Alexy Thomas, Partner, Technology, EY India
Most big Indian enterprises are well into their AI journeys. Many used ML for some functions before Generative AI and Large Language Models (LLMs) burst into the scene three years ago. However, most enterprises now have GenAI pilot projects and are also experimenting with GenAI chatbots. In large organisations, co-pilots are now an intrinsic part of most popular enterprise software.
The real AI revolution, as far as enterprises are concerned, though may take place next year – when the AI agents that all companies from Microsoft to Salesforce and Open AI are working on, become available for clients. In fact, while the long-term Holy Grail of all the big AI companies remains Artificial General Intelligence (AGI), the short-term goal is to take the lead in the race for an agentic future.
But how are AI agents different from the current generation of co-pilots and why are they expected to make so much difference? While both co-pilots and agents extend the LLMs functionalities, the primary difference is at the level of human interaction required. Co-pilots are powerful LLM tools – but they work alongside the user and need human interaction. They essentially speed up users’ work multi-fold, allowing them to utilise the full power of the software and reduce the number of steps that the pre-co-pilot software required.
On the other hand, agents can be autonomous and work like a team mate to a large extent – they can be trained to complete work based on the company’s procedures, goals and context without necessarily needing constant human oversight or supervision. The co-pilot, while powerful and adding to the enterprise software’s functionality, needs direction and unleashes its full power only when the user knows how to utilise it properly.
While many AI companies plan to release AI agents, they are not ready to function straight out of the box. The agents need to be configured and trained. By leveraging properly trained, sector-specific enterprise data, domain-specific agents can be developed by integrating agentic features into AI models tailored for areas like ESG, finance, and sales, ensuring enhanced performance.
This is where Indian companies need to understand the importance of data preparedness for an agentic future. Most enterprises – in India and globally – are at a lower stage of data maturity than is required for taking advantage of AI agents. While all AI relies on data and data management in Indian enterprises has evolved over the years, moving from data warehouses to data fabrics and lakes in the cloud, and companies have learnt to harness both structured and unstructured data to a large extent, this is not enough. What is needed for a true agentic future is what can be termed ‘Data 4.0’, which means, the enterprise data is trusted, catalogued, governed using AI for data to automate governance and has a real time data architecture.

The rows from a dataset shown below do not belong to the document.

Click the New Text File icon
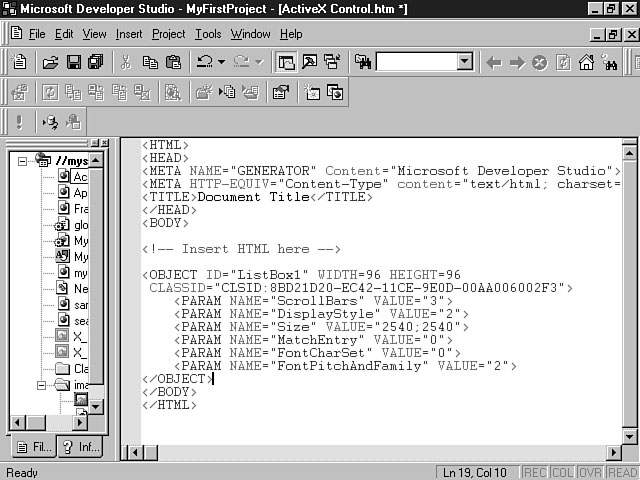The width and height of the screenshot is (640, 480). point(19,62)
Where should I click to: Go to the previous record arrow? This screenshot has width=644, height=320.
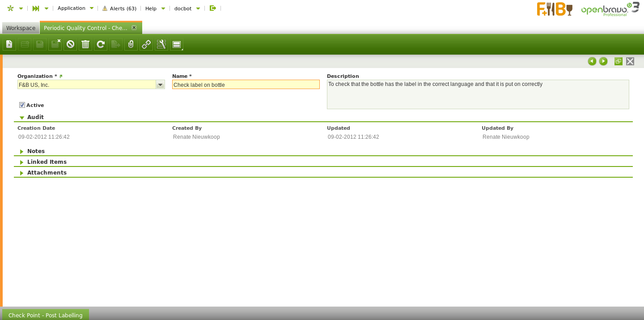pos(592,61)
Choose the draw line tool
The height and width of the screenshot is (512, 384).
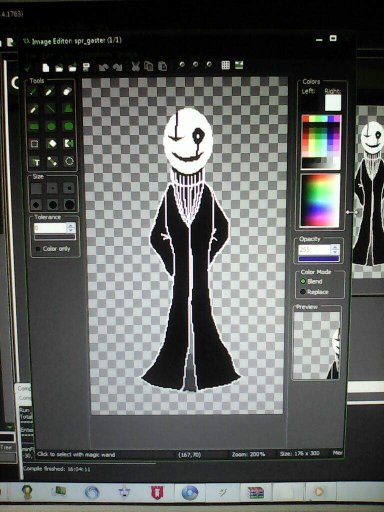(x=51, y=109)
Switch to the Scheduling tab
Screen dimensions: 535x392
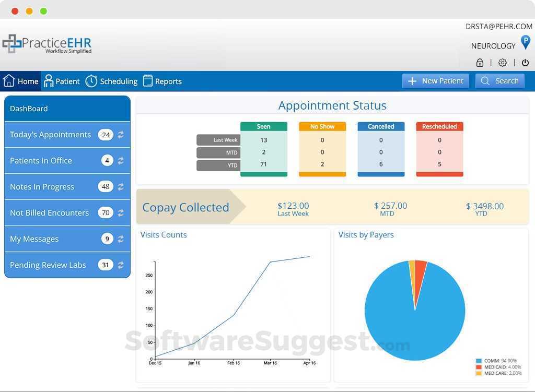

For Data 4.0, organisations need to align both their structured and unstructured data with their core AI objectives. For example, a bank or a non-banking financial company requires three types of data to assess a loan application: Structured data (financial history, tax returns, credit scores, cash flow statements, gross debt, net debt, etc.); unstructured data (sales data trends, changes in external market conditions, economic data trends); and data on currently relevant lending regulations.
A co-pilot would help a human lender to analyse the structured and unstructured data and help in decision making. But an AI agent can be trained to decide on the loan application by analysing the dynamic data and taking decisions based on pre-set rules that take into account regulations as well as risk and prudential norms.
In a different setting – a manufacturing unit, for example – the agent can be trained for a very different task. It can be taught to decide when to slow down or even stop a production line, based on a constant stream of real-time data on quality of output, inventory levels, supply side bottlenecks, etc.
Data 3.0 also uses “Big Data” but is fundamentally focused on foundational tasks such as adding metadata and tags, adding fields, and preparing data for ML algorithms. Data 4.0 is a data-first approach. It is a cloud-native, metadata-driven paradigm that treats data as a central, strategic asset and designs the AI strategy around it.
An agentic architecture in the Data 4.0 framework would include a knowledge layer to capture organisational knowledge using knowledge graphs and vector database embeddings. This layer enhances agents’ capabilities by enabling them to understand processes, handle exceptions with human-in-the-loop support, and learn to act independently in future scenarios based on human input.
The agentic future holds a lot of promise, provided enterprises can take advantage of it. Indian organisations need to shift gears from a Data 3.0 mindset to a Data 4.0 framework to prepare for the future.